高知では香美市の小学5年生が、旅する蝶アサギマダラの観察を通して、自然環境の多様性や命の大切さを学んだ。マーキングを行うことでアサギマダラが持つ生命力を知るとともに、卵やサナギなどの観察を行い、成長段階が見分けられるようにもなった。また、住民から話を聞くことで、地域の歴史や文化を学ぶことができた。このプログラムを通して、生徒たちは「部分」ではなく「全体」を考えることができるようになったとのこと。
以上、いずれの取り組みも子どもたちは、「今まで考えることのなかった現状を知る」、「それぞれの視点で気づいたこと」から「自分達ができることを考える」、「実行に結びつける」という一連の流れを体験した。

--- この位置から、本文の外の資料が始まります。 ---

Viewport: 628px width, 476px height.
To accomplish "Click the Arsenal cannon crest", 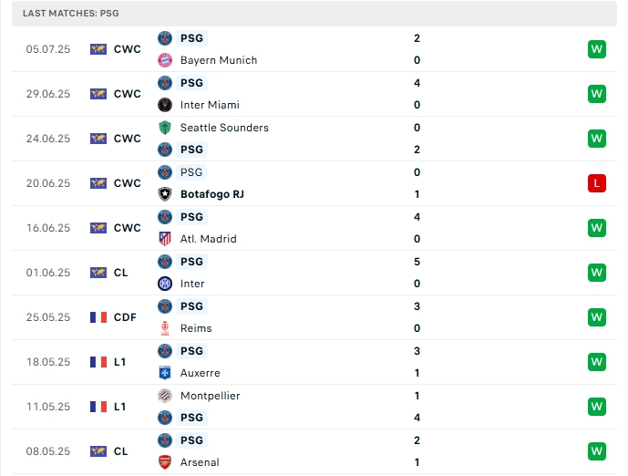I will [165, 462].
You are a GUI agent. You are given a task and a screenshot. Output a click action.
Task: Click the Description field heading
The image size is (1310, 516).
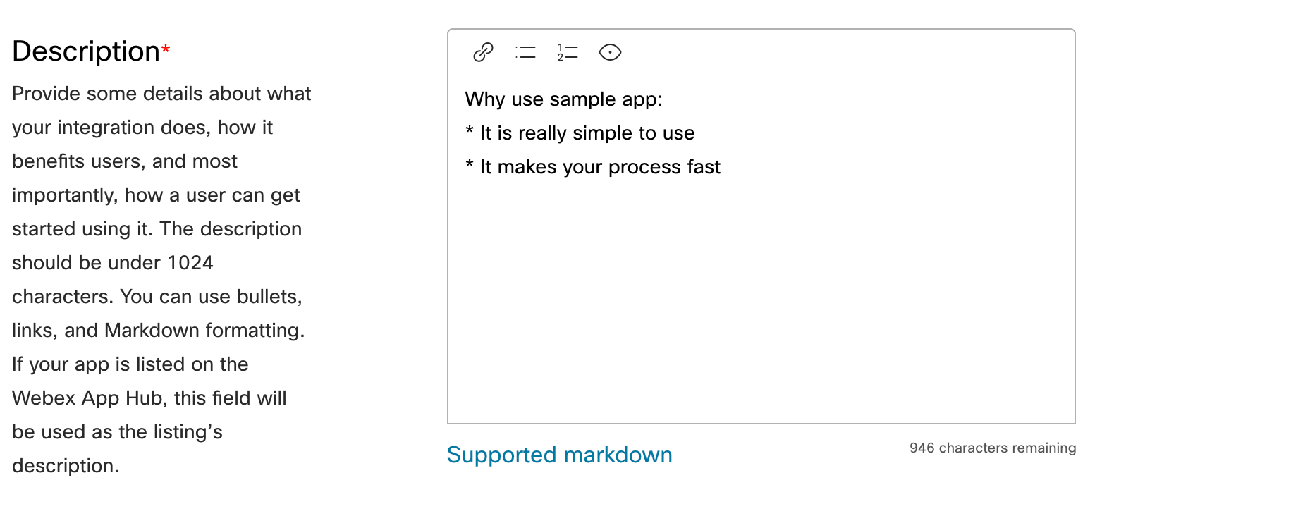click(86, 51)
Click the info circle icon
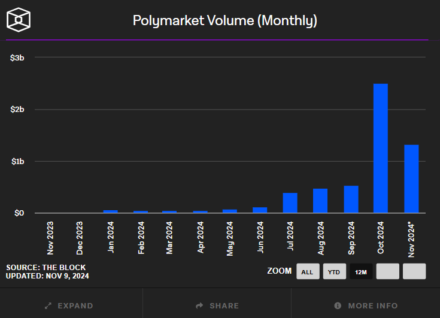 [338, 306]
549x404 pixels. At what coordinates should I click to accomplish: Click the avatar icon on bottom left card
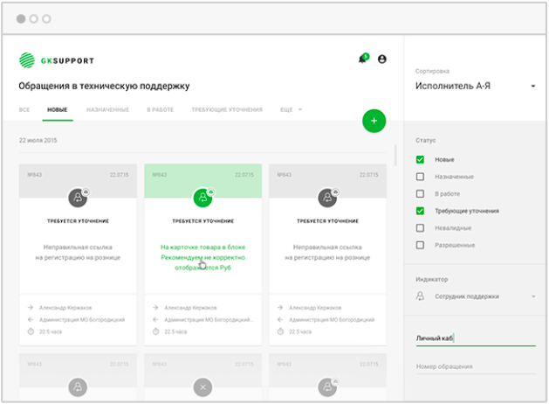click(x=79, y=385)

ESDの視点は、多くの教科に関連するところがあり、工夫次第で通常の授業に取り入れることもできる。外部の協力などを得、地域に根差したプログラムを作ることで、子どもたちの視点の多様化やコミュニケーション能力の向上、ふるさとに対する愛着など、様々な成果が得られる。
ESDの取組みが学校をはじめ、社会教育の現場に浸透することを期待しつつ、引き続き、普及啓発に努めたい。